I was a mediocre musician. The girls from my elementary school who started to play the clarinet at the same time that I did were all better at it than I was. (They practiced more than I did!) We had to compete each year for “rows” and “chairs” in concert band, just like a real orchestra. I was last row – last chair. The other girls from my grade quit the clarinet at the end of junior high so that they could be cheerleaders and majorettes. I stayed. I learned about the existence of halftime shows.

So, I have another confession. For the past month or so, when my husband leaves the house, I sometimes put together my old clarinet and I play it. I don’t actually play songs, unless you count “When the Saints Go Marching In.” (That’s one of the first songs in one of the first lessons in the instruction book that I had in the fourth grade.) No. I pretty much just warm up, and then try to hit a bunch of high notes that I struggled to play in high school. I stop when I get tired or when my husband gets home. (I don’t want to torture Jonathan.)

On that Saturday back in January when I first picked up the clarinet, I had to take a two hour nap after trying to hit high notes. I had forgotten how to breath!

It’s actually pretty freeing to play a musical instrument for which I never excelled. I can sound like crap and not let anybody down. Present Jenny doesn’t disappoint Past Jenny.

Back in the pre-Covid days, I worked in downtown Pittsburgh. (I guess that I still do. The City still taxes me for Emergency Services as if I still do.) I worked directly across the river from PNC Park. On the days of Pirates home games, this one busker always stood on the Roberto Clemente bridge and played the theme song from “The Flintstones” on his saxophone, over and over.

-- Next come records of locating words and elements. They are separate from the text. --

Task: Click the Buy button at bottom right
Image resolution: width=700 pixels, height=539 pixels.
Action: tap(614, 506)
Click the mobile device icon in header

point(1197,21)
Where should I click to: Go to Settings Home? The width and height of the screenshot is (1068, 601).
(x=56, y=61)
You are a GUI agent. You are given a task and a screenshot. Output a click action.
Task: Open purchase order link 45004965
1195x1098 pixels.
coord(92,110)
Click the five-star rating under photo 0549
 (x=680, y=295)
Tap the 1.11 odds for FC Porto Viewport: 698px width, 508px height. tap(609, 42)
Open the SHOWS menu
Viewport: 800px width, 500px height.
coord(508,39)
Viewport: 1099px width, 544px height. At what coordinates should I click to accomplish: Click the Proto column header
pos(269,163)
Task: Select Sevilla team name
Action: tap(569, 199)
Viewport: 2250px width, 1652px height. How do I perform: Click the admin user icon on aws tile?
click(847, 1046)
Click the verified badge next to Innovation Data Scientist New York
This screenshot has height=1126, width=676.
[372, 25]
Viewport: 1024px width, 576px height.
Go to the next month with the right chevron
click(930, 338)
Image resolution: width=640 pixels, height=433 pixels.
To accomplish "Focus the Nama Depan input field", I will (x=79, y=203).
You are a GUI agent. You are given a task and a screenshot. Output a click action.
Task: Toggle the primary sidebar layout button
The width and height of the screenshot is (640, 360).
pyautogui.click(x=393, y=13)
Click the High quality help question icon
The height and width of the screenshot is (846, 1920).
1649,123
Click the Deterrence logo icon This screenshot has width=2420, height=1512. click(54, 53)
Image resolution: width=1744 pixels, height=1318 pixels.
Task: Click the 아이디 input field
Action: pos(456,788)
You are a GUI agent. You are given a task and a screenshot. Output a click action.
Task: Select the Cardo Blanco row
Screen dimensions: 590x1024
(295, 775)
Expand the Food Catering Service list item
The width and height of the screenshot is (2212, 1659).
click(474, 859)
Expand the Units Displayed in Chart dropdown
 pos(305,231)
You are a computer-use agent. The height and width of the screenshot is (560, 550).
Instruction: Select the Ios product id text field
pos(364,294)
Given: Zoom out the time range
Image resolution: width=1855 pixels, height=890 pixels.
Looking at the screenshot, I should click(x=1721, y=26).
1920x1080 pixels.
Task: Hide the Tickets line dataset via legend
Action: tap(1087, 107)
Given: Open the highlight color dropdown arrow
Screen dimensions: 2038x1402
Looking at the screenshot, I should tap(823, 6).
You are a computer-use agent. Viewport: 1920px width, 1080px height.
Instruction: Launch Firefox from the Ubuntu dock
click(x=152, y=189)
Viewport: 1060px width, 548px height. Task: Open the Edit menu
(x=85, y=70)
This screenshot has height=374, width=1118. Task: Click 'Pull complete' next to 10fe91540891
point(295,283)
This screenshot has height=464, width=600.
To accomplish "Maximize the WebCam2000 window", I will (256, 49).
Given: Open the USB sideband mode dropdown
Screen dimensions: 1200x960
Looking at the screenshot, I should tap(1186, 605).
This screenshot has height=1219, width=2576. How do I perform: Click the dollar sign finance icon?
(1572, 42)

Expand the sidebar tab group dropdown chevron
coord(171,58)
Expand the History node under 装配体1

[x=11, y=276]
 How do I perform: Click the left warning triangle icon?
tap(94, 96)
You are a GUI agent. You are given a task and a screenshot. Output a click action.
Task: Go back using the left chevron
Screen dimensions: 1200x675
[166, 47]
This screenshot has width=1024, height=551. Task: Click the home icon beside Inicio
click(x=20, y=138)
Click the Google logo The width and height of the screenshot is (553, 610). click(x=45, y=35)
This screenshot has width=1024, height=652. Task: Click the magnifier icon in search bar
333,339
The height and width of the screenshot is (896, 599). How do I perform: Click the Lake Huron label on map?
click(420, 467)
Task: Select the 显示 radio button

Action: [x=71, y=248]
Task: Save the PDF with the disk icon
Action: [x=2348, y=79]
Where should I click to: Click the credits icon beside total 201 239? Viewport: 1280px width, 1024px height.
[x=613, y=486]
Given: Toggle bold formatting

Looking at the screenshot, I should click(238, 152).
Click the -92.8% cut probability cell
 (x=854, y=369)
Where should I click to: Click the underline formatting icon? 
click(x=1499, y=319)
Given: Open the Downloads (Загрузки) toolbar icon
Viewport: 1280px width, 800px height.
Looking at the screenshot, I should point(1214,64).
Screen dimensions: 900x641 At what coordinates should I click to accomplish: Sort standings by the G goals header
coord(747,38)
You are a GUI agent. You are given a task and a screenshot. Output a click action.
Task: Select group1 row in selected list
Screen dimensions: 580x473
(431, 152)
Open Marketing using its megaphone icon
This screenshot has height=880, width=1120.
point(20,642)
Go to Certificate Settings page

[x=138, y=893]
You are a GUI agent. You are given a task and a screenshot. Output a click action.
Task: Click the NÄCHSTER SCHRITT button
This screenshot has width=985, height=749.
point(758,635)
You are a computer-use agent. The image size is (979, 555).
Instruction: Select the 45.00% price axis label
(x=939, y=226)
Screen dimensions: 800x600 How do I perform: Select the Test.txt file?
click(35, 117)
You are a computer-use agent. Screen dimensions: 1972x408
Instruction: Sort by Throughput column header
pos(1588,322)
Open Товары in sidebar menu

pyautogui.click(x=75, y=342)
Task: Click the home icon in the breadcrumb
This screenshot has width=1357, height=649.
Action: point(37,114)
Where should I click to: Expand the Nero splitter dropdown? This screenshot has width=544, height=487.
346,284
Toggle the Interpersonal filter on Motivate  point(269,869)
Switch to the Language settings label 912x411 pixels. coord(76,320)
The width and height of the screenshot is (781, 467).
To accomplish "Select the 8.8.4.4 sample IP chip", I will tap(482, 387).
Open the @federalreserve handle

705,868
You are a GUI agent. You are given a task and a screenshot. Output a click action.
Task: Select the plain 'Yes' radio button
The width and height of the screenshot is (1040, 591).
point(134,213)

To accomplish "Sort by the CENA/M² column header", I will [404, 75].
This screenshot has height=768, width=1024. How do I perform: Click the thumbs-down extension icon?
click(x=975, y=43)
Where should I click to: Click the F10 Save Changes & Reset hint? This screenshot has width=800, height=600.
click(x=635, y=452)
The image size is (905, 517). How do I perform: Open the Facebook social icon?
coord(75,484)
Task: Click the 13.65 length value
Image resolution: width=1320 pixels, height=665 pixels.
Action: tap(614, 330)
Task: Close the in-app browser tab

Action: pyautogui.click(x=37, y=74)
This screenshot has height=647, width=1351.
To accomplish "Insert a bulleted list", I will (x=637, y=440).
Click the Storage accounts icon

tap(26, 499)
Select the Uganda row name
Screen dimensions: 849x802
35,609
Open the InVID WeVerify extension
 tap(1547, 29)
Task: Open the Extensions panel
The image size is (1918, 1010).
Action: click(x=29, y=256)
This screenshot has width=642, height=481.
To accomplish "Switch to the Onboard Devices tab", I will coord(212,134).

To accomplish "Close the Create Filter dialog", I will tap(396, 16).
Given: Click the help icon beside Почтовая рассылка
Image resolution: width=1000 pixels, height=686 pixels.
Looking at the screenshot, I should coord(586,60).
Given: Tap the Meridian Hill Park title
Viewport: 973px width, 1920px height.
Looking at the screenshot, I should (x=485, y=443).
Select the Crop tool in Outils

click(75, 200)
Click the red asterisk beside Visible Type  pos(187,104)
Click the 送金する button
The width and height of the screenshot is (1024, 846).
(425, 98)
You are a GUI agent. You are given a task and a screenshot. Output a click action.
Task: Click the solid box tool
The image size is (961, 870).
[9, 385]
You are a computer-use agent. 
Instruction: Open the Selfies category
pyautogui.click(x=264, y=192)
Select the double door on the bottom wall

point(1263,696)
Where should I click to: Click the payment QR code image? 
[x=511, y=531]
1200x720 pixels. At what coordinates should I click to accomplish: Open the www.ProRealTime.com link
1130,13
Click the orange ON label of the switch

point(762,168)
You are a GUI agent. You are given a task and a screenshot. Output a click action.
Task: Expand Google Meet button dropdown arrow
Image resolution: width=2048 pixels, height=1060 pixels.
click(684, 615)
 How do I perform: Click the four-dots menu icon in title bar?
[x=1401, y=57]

I listened and missed my clarinet.

Now, I miss the saxophone guy.

I could busk when this Covid mess is all over. I carried my clarinet to school for a decade, and I marched with it for four years. I can take it downtown on a PAT bus. I know how to play “The Flinstones.” I know how to play “When the Saints Go Marching In.” I am learning how to hit the high notes in “Sweet Child O’ Mine” that I couldn’t hit very well in high school. I would give any money that landed in my case to the saxophone guy. I just think that it would be funny if I went from playing “last row – last chair” in a school band to busking downtown.

I wonder how many ex-marching band kids miss it the way that I do now?